Nina Crummy is a British archaeologist and artefact (small finds) specialist, especially of Roman material culture.

== Career ==
Crummy completed an undergraduate degree at Keele University and works as an independent archaeological finds specialist. She was formerly Archaeological Archive Manager at the Museum of London, where she helped develop the Museum's standards for the deposition of archaeological finds. She consolidated the Museum of London's archaeological archive collection, based at Lever Street, the precursor to the London Archaeological Archive & Research Centre (LAARC). She has had a long-standing relationship with the University of Reading, as a visiting research fellow to the Department of Archaeology and as a small finds consultant on the Silchester Town Life Project. She has previously been elected as a fellow to the Society of Antiquaries of London.

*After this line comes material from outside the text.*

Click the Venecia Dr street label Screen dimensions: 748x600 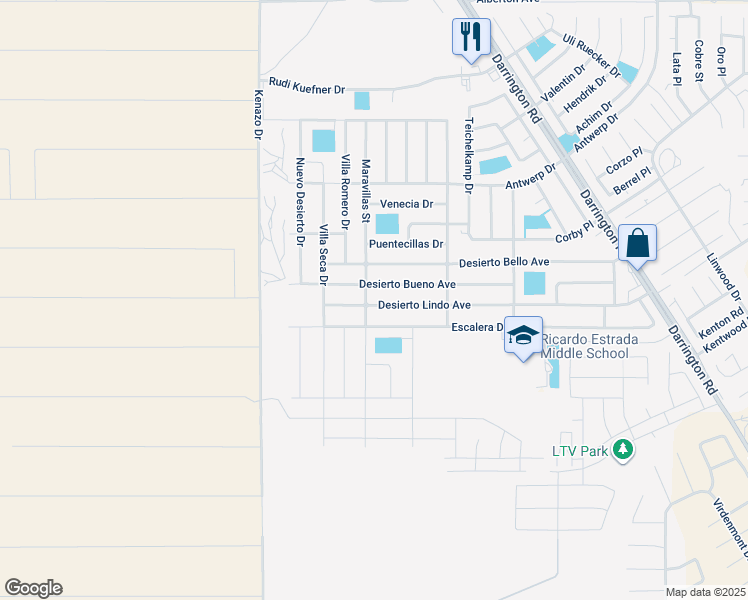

She has written numerous archaeological reports and publications on the subject of small finds, ranging from site assemblages to individual artefacts. She is notable for her work on the small finds from Roman Colchester (Camulodunum) and Roman Silchester (Calleva Atrebatum). Major contributions to artefact studies include those on Roman toilet instruments and the manufacture of Roman bone artefacts. Her book, The Roman Small Finds from Excavations in Colchester 1971-9, has been described as the 'bible of the Roman finds world in Britain' by archaeologist and finds specialist Hillary Cool.

== Crummy's Functional Categories for Small Finds ==
Crummy's publication The Roman Small Finds from Excavations in Colchester 1971-9 was one of the first to analyse and present archaeological artefacts (small finds) within 'functional' as opposed to 'material' categories. Although this system of categorisation has been questioned, for simplifying objects' multiple functionality, it remains highly influential especially within Romano-British archaeology.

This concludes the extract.